Maldijo en voz baja.
—No puedo hacer una tomografía computarizada o rayos X en mi maldito apartamento. ¡Esto es un lugar de civiles por el amor de Dios! Tienes que llevarlo a un hospital
—No quiere atención y no tenemos tiempo para ir a ningún otro lado. Ya parece medio muerto. Ahora eres su única esperanza— explicó Dante con brusquedad.
—No puede morir, doctora— advirtió Mike
—¿O si no qué? ¿Me matarás?— Amelia se burló en voz baja
Sus amenazas ya no la perturbaban.
Dante gruñó.
—Si este bastardo no sobrevive, entonces no seremos los primeros en la fila para matarte. Solo tenlo en cuenta, es muy importante para la Cosa Nostra.
Ella reconoció este término. Cosa nuestra. La mafia siciliana.
Su expresión fría vaciló levemente.
—Así que estamos tratando con la mafia siciliana, entiendo.
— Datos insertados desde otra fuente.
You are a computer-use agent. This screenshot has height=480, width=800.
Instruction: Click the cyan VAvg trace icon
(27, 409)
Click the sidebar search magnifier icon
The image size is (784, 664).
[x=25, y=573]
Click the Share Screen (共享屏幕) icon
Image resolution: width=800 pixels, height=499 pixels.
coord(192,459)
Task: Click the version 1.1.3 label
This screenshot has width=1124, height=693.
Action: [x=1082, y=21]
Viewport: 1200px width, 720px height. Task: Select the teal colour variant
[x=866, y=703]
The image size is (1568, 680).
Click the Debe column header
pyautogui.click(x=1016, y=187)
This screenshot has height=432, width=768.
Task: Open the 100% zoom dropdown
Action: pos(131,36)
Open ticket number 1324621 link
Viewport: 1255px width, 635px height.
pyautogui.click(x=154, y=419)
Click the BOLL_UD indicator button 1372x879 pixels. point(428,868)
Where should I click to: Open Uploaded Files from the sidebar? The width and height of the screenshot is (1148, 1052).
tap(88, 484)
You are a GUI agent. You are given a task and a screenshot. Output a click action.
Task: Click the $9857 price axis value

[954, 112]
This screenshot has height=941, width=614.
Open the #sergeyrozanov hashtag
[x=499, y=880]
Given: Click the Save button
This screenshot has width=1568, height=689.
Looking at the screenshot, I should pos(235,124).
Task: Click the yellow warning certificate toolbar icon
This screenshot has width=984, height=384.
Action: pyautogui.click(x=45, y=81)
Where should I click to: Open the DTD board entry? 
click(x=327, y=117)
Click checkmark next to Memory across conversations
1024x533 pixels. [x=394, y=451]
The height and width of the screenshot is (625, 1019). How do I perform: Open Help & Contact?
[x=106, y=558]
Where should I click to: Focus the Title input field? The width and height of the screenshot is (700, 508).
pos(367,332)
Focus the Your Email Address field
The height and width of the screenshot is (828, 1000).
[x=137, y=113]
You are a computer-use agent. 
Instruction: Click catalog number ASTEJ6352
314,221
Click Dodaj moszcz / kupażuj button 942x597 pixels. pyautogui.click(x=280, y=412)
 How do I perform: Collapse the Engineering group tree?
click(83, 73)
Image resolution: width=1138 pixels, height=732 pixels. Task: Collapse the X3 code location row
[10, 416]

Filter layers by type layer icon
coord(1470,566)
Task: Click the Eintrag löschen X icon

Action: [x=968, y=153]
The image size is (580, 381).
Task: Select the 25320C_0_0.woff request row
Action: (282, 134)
—Deje que muera esta noche doctora, y sus hombres le meterán una bala entre esos bonitos ojos verdes suyos antes de que ninguno de nosotros pueda siquiera parpadear.
Dante nunca la había amenazado de esa forma. Al menos, no en el sentido de que ella pudiera morir por la bala de otra persona que no sea la suya.
—Muy bien, anotado. Tendré eso en cuenta, ahora tráelo adentro. Haré todo lo posible para mantenerlo con vida.
Los tres hombres grandes entraron en su pequeño apartamento.
Corrió a su armario en busca de la lona resistente que siempre guardaba para este tipo de cosas. Las manchas de sangre eran difíciles de limpiar. Extendió el extenso cuadrado de plástico azul por el suelo. Luego, sacó su colección de suministros quirúrgicos, equipo de primera línea que había "tomado prestado" del hospital a lo largo de los años o recibido como "donaciones" de Dante, nuevamente, para emergencias de vida o muerte como esta, que solía dejar en la puerta de su casa.
Los dos hombres bajaron al herido sobre la lona como si estuvieran manipulando un pajarito. Nunca había visto a estos dos brutos tan ansiosos y cuidadosos con alguien. Trató de no dejar que sus nervios la sacudieran. Parecía que este tipo misterioso ejercía una influencia muy seria en el inframundo, lo que también significaba que cuanto menos supiera sobre él, mejor.
Tomó una respiración profunda y temblorosa para ponerse en la zona profesional. El miedo no era una opción. No podía perderse en la interminable espiral de "qué pasaría si" o "Dios no lo quiera" Ahora no, jamas.
Entonces, se puso unos guantes quirúrgicos y se puso a trabajar.
Le cortó la ropa para inspeccionar el daño de cerca. Afortunadamente, la bala era visible a simple vista y podía extraerse sin ninguna cirugía mayor o invasiva. A juzgar por la poca profundidad de la herida superficial, con suerte, hubo un daño mínimo en sus órganos. Una señal prometedora. Por supuesto, sin una tomografía computarizada o rayos X, no podía estar segura. Con voz firme y clínica, se dirigió al hombre medio consciente:
—Mi nombre es Amelia Ross. Soy cirujana de trauma en el Hospital de Nueva York. Estoy aquí para ayudarlo y necesitaré su cooperación si desea sobrevivir a la noche...
Los ojos del hombre se abrieron parpadeando por un breve momento. Sus miradas se cruzaron. Su boca se abrió con sorpresa. Sus ojos eran de diferentes colores. El de la derecha era de color casi negro, como la obsidiana. El de la izquierda era gris azulado.
—Angelo...— susurró.
Ella hizo una mueca ante su lamentable estado.
La piel de tono oliváceo del hombre se veía inquietantemente pálida, su respiración se volvía cada vez más laboriosa y la pérdida de sangre claramente lo estaba confundiendo y volviendo delirante.